▶ [PROBLEMS AND TASKS]
**a.** Answer these questions about the imposter syndrome post:
(i) What is the name of the podcast it mentions?
(ii) After a winning trade, what did the writer feel instead of pride?
(iii) What thought followed "When is this going to stop working?"
**b.** Which moments after improving does the imposter syndrome post list as times when the feeling can get louder? Name every one.
**c.** Repeat the imposter syndrome post word for word, starting at "The Weird Part" and ending at "setups were cleaner.".
TEXT below:
Imposter Syndrome Shows Up Right When Things Start Working
Why success can feel unstable and how to stay grounded while your identity catches up.
“The most important question to ask on the job is not ‘What am I getting?’ The most important question to ask on the job is ‘What am I becoming?’”
🖤A Note from Me
Hi, I’m Jessica.
I write NP Fellow Become The CEO of Your Health.
A quick note before we get into this—
If you’ve ever had something start working…and instead of feeling confident, you felt a little off?
Like you don’t fully trust it yet?
This is for that moment.
🚨🔊My New Annual Spring Vibes playlist - 2026 edition is now out on Spotify along with my podcast called NP Fellow Collective!
The Weird Part Nobody Warns You About
There was a point in my trading journey when things started working.
Not perfectly and not magically, but better.
The setups were cleaner.
My execution was more consistent.
The results were improving.
And instead of feeling proud, I felt… suspicious.
I remember staring at my screen after a winning trade thinking:
When is this going to stop working?
Then the next thought hit:
Who am I to be doing this?
Nothing was wrong.
That’s what made it feel worse because when nothing is wrong, you assume the problem must be you.
This Isn’t Always A Confidence Problem
Most people talk about imposter syndrome like it’s a lack of confidence.
However, if that were true, it would disappear once you got better and it doesn’t.
Sometimes it gets louder after you improve.
After you get the role.
After you make the money.
After you publish the thing.
After someone takes you seriously.
Which makes the whole thing feel ridiculous.
You finally get evidence that you’re growing and your brain responds like you snuck into a room you weren’t supposed to enter.
End of TEXT.
DATA UNDER STUDY below:
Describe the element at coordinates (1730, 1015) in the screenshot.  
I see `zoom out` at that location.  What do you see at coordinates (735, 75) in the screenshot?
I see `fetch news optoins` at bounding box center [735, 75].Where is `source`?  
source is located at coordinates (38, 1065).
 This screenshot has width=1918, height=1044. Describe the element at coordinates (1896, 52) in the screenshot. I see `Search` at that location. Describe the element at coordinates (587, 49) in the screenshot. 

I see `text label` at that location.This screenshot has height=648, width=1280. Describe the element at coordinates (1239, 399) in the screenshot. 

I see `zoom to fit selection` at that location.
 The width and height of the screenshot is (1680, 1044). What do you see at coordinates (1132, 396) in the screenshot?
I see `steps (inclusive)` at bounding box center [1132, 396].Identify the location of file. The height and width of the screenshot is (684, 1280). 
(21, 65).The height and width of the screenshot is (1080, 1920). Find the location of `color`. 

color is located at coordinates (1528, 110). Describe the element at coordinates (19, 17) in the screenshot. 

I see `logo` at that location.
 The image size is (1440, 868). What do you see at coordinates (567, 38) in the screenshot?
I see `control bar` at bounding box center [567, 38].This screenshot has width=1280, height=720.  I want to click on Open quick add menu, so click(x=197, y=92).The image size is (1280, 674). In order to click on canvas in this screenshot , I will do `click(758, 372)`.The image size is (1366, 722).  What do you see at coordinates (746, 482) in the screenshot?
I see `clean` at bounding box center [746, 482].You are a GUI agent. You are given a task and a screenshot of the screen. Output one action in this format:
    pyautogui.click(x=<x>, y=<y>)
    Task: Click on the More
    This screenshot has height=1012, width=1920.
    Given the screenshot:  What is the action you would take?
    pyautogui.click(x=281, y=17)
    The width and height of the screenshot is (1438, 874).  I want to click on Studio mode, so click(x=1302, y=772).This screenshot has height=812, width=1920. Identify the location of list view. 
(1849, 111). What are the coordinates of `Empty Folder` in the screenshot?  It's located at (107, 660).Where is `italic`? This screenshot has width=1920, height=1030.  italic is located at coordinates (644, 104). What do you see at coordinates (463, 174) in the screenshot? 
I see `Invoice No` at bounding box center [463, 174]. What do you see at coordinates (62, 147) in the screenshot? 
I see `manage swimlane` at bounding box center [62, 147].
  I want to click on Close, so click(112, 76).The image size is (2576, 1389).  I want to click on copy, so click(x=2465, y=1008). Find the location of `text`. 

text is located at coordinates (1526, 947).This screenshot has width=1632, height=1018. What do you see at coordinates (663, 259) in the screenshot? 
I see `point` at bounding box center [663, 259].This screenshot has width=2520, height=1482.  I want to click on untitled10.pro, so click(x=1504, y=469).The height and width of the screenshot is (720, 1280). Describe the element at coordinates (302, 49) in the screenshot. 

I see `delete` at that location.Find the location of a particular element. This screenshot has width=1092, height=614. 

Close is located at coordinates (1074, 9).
End of DATA UNDER STUDY.
▶ [SOLUTION LIST]
**a.**
(i) NP Fellow Collective
(ii) Suspicious
(iii) Who am I to be doing this?

**b.**
- After you get the role
- After you make the money
- After you publish the thing
- After someone takes you seriously

**c.**
The Weird Part Nobody Warns You About
There was a point in my trading journey when things started working.
Not perfectly and not magically, but better.
The setups were cleaner.